------ Excerpted data ------

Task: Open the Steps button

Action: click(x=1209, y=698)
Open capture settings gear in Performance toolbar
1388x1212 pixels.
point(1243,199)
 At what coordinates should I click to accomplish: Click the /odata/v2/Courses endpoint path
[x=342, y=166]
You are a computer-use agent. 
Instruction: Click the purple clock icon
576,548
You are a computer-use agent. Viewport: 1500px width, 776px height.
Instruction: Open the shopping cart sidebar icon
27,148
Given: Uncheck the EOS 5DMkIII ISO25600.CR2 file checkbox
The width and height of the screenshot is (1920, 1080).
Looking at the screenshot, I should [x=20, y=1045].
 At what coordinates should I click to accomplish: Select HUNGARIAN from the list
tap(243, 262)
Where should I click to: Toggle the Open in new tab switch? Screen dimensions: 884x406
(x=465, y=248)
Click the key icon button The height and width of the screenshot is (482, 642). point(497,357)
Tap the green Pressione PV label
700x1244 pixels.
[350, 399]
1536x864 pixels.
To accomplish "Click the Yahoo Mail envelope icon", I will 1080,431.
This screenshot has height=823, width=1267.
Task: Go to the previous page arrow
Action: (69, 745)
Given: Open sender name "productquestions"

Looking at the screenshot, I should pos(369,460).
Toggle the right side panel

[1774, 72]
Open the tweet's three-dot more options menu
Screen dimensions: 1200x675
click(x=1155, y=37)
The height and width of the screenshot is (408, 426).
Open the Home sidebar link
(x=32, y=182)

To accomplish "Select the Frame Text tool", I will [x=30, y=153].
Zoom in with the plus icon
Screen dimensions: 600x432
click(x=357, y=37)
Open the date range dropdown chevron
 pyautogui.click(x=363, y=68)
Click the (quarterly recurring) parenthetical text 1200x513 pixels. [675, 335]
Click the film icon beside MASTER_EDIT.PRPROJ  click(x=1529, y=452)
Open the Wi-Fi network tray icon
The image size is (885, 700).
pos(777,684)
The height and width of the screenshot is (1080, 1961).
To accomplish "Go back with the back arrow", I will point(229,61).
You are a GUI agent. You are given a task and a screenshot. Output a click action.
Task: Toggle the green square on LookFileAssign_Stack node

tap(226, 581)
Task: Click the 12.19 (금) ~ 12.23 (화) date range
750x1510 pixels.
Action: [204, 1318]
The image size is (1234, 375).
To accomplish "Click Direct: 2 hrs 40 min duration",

------

| Task details |
Output every record without changing any wording.

| Exercise result |
Task: Open the Steps button

Action: click(x=1209, y=698)
Open capture settings gear in Performance toolbar
1388x1212 pixels.
point(1243,199)
 At what coordinates should I click to accomplish: Click the /odata/v2/Courses endpoint path
[x=342, y=166]
You are a computer-use agent. 
Instruction: Click the purple clock icon
576,548
You are a computer-use agent. Viewport: 1500px width, 776px height.
Instruction: Open the shopping cart sidebar icon
27,148
Given: Uncheck the EOS 5DMkIII ISO25600.CR2 file checkbox
The width and height of the screenshot is (1920, 1080).
Looking at the screenshot, I should [x=20, y=1045].
 At what coordinates should I click to accomplish: Select HUNGARIAN from the list
tap(243, 262)
Where should I click to: Toggle the Open in new tab switch? Screen dimensions: 884x406
(x=465, y=248)
Click the key icon button The height and width of the screenshot is (482, 642). point(497,357)
Tap the green Pressione PV label
700x1244 pixels.
[350, 399]
1536x864 pixels.
To accomplish "Click the Yahoo Mail envelope icon", I will 1080,431.
This screenshot has height=823, width=1267.
Task: Go to the previous page arrow
Action: (69, 745)
Given: Open sender name "productquestions"

Looking at the screenshot, I should pos(369,460).
Toggle the right side panel

[1774, 72]
Open the tweet's three-dot more options menu
Screen dimensions: 1200x675
click(x=1155, y=37)
The height and width of the screenshot is (408, 426).
Open the Home sidebar link
(x=32, y=182)

To accomplish "Select the Frame Text tool", I will [x=30, y=153].
Zoom in with the plus icon
Screen dimensions: 600x432
click(x=357, y=37)
Open the date range dropdown chevron
 pyautogui.click(x=363, y=68)
Click the (quarterly recurring) parenthetical text 1200x513 pixels. [675, 335]
Click the film icon beside MASTER_EDIT.PRPROJ  click(x=1529, y=452)
Open the Wi-Fi network tray icon
The image size is (885, 700).
pos(777,684)
The height and width of the screenshot is (1080, 1961).
To accomplish "Go back with the back arrow", I will point(229,61).
You are a GUI agent. You are given a task and a screenshot. Output a click action.
Task: Toggle the green square on LookFileAssign_Stack node

tap(226, 581)
Task: Click the 12.19 (금) ~ 12.23 (화) date range
750x1510 pixels.
Action: [204, 1318]
The image size is (1234, 375).
To accomplish "Click Direct: 2 hrs 40 min duration",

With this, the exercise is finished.